Recipe, Not Architecture: Three "Failed" Sign-Recognition Models Recover Under Per-Architecture Training
Abstract
Architecture comparisons in sign-language recognition are routinely run under a single shared training recipe, and the resulting ranking is reported as a property of the architectures. We test that assumption directly. In an earlier signer-holdout study on the Google ISLR dataset (250 signs, 21 signers), three landmark-sequence architectures appeared to fail under a shared recipe: Squeezeformer-small collapsed to chance, and BiGRU and SPOTER were lottery-ticket, with one of three seeds training and the other two collapsing. Here we re-run each architecture under both the original shared recipe and a per-architecture tuned recipe (linear learning-rate warmup plus gradient clipping), with the full ladder on one hardware (CUDA, RTX 4090), three seeds each, every rung trained to early-stop convergence. Under a pre-registered recovery criterion (seed dispersion std/mean <= 0.10 and tuned >= 2x old), all three architectures recover.
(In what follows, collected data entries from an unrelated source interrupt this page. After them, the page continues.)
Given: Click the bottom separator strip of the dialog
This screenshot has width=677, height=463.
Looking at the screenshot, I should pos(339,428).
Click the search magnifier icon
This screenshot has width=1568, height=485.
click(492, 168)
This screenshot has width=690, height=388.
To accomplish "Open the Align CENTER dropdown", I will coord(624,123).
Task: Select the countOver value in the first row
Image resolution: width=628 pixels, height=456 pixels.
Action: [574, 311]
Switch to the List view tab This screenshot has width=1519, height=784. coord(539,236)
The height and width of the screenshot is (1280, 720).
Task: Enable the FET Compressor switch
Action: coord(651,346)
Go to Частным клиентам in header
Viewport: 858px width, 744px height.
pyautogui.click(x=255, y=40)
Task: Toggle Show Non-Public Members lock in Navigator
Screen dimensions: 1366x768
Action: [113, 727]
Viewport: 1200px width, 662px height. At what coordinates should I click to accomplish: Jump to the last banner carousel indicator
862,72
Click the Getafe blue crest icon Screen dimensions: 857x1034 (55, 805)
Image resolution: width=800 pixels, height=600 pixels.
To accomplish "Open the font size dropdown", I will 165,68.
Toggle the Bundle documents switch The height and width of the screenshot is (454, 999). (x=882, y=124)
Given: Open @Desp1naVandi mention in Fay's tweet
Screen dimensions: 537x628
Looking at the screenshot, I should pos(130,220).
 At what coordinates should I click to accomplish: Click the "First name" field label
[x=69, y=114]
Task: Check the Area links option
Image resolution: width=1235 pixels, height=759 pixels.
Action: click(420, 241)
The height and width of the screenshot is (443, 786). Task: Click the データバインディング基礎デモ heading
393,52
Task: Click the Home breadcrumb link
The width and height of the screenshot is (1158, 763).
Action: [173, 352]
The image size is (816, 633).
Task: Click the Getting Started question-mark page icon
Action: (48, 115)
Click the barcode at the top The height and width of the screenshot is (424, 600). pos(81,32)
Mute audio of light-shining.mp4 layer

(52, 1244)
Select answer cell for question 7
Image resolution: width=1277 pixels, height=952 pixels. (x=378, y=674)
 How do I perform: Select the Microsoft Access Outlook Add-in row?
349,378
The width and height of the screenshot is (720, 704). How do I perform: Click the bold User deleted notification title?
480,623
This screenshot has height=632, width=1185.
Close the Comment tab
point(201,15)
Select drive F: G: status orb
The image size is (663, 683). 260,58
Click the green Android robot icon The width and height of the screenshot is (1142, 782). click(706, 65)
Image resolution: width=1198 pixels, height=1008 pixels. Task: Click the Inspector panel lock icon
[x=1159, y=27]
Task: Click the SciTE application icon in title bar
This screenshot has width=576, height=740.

Two of them, SPOTER (45.1%) and Squeezeformer-small (46.4%), reach the competition-winning frame-transformer ceiling (45.8%) on the same honest split. A permuted-label control trains to 0.39% (chance), confirming no label leak. The reported architecture failures were substantially training-recipe artifacts, not architecture limits, and the original ranking measured the recipe more than the model. We make no state-of-the-art claim; the contribution is a methodological correction with a worked example.

1. The question this paper closes
This is the fourth installment from Parley's research arm on the Google ISLR dataset. The first three are public: a hand-shape baseline, an architecture ceiling-search that put honest cross-signer accuracy at 44.7% against the roughly 83% random-split leaderboard number [9], and a 21-fold leave-one-signer-out study that found a 38.57-point fairness spread across signers.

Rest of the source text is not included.